(Task to carry out)
All lines in the material below that contain "agent" should be located and copied.

(Records for the task)
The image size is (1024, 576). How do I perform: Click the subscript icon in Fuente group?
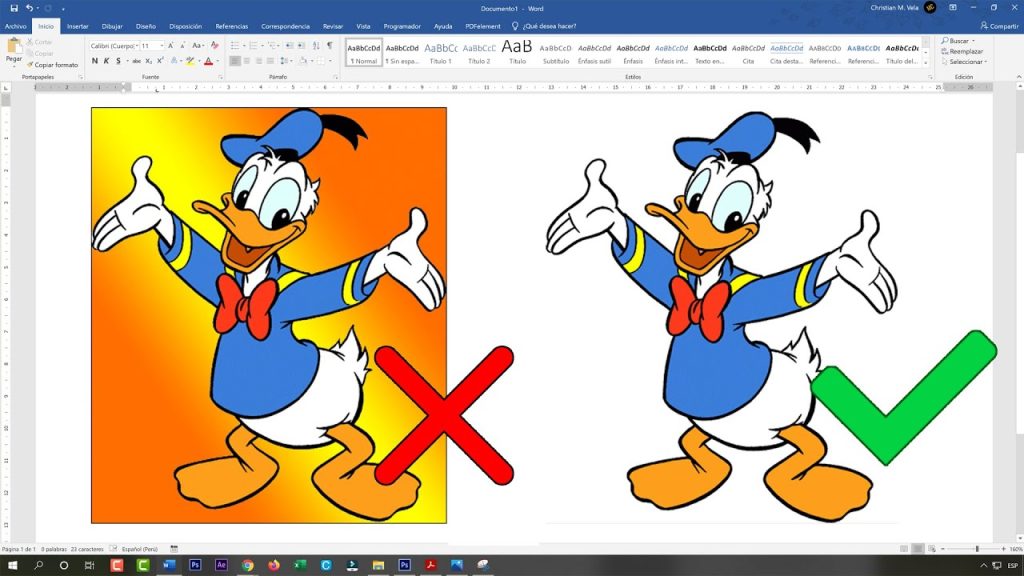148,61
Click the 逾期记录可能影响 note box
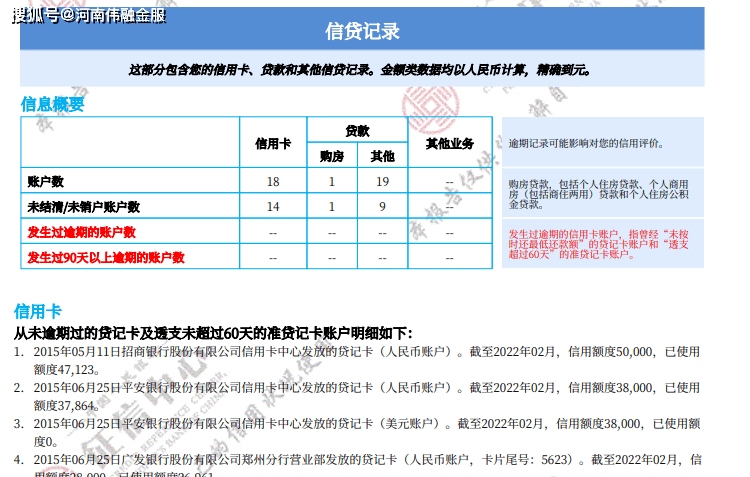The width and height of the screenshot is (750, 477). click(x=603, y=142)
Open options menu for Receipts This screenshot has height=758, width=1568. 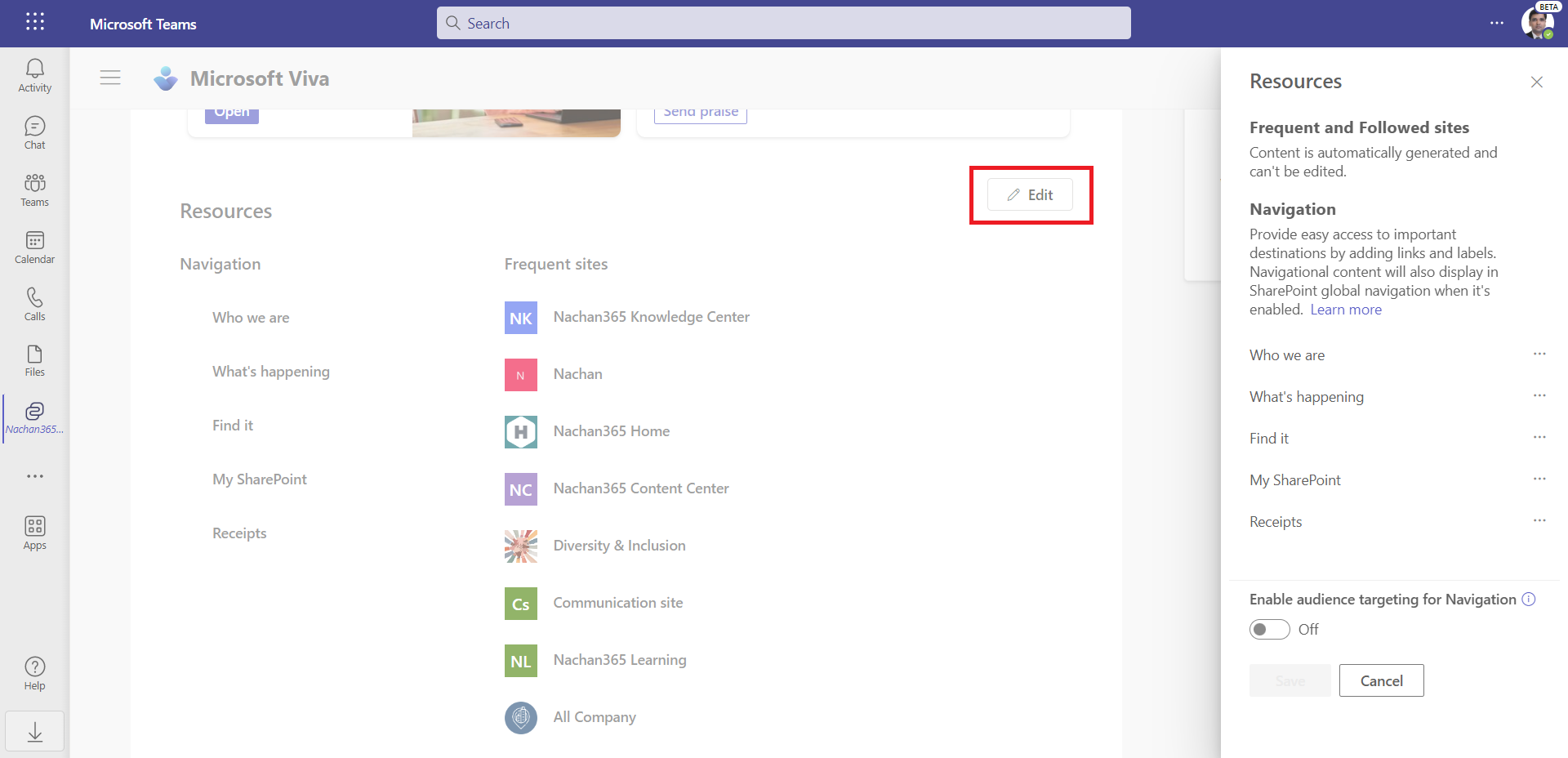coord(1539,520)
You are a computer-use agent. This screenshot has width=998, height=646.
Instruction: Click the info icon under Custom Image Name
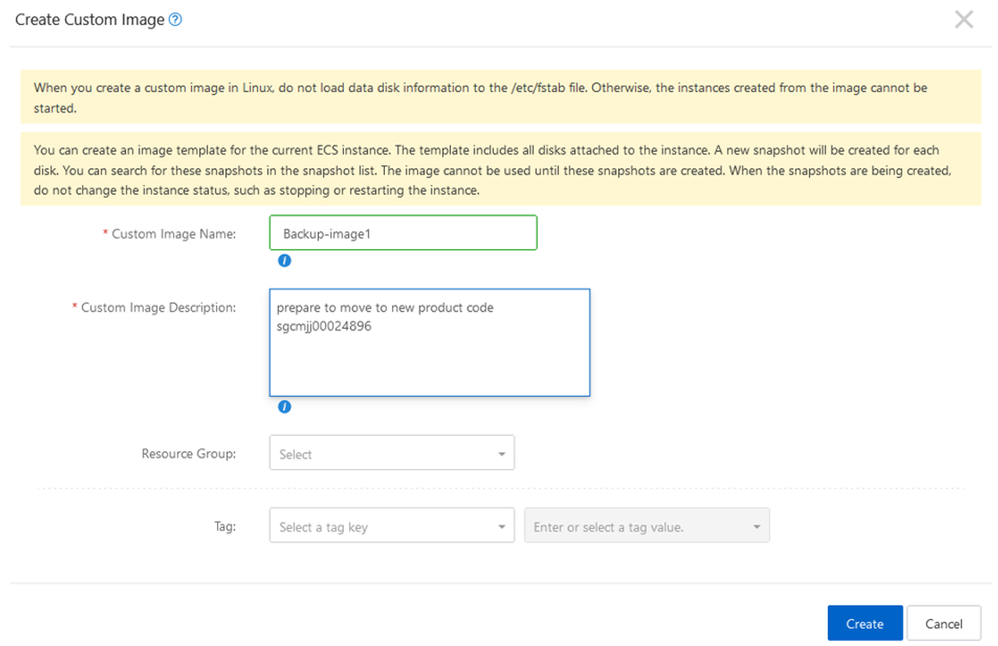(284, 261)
* * *
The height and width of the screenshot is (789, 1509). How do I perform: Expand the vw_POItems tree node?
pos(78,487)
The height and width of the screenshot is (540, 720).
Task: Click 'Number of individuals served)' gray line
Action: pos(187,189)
--
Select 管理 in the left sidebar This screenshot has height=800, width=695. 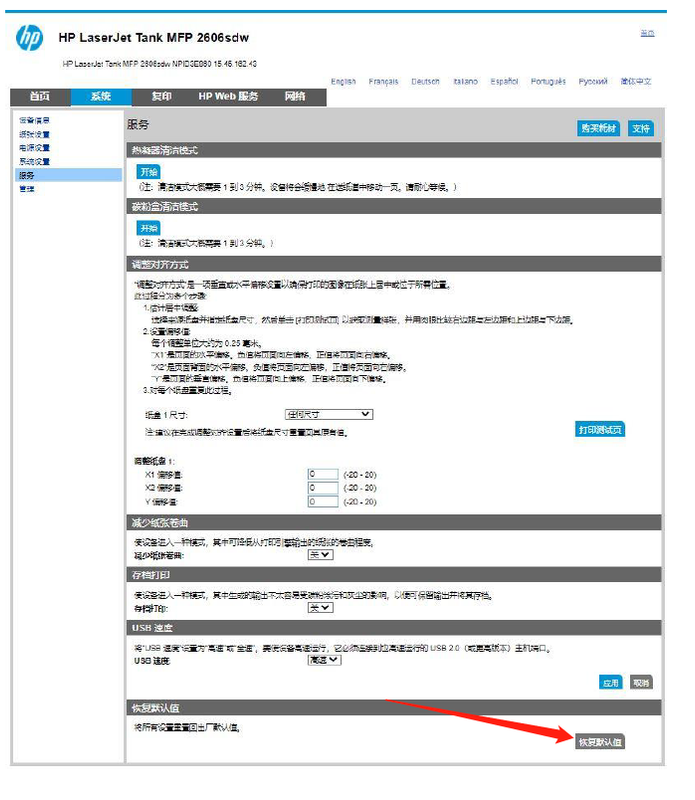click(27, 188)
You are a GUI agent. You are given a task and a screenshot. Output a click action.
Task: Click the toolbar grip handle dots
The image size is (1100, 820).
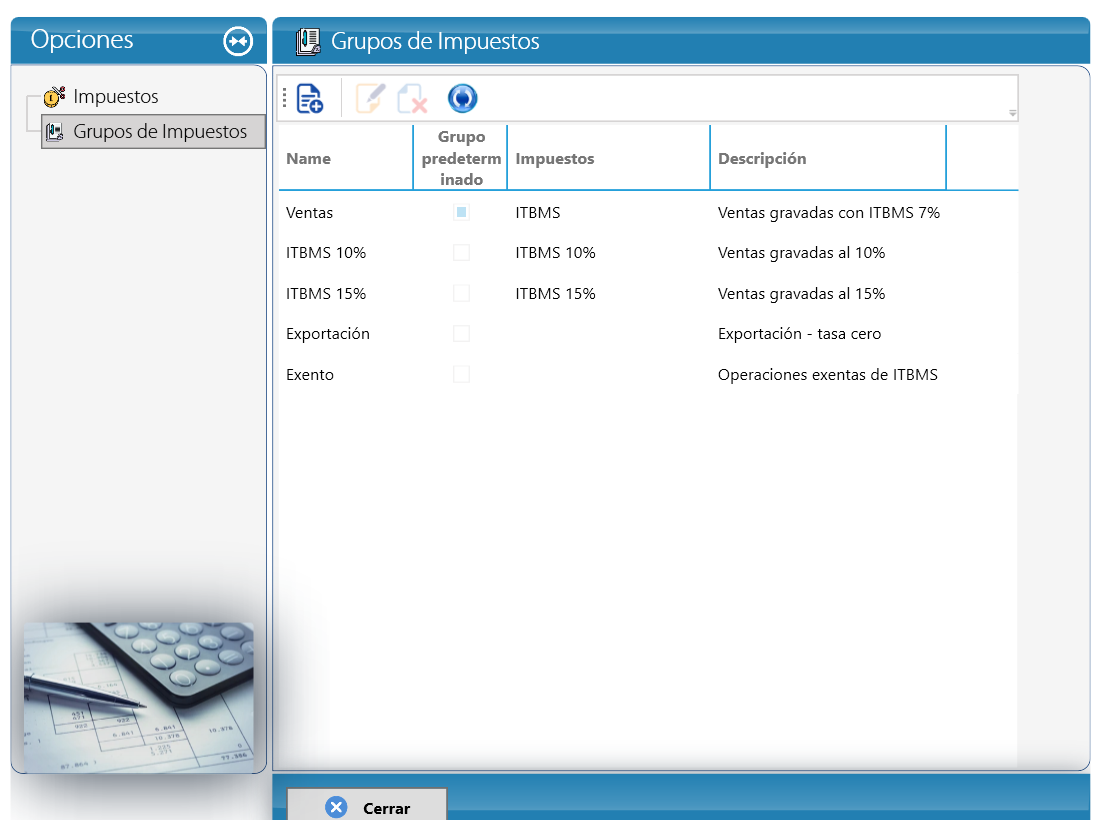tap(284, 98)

(Answer to this exercise)
You are a computer-use agent. This screenshot has width=998, height=646.
You are a GUI agent. You are given a task and a screenshot. Output a click action.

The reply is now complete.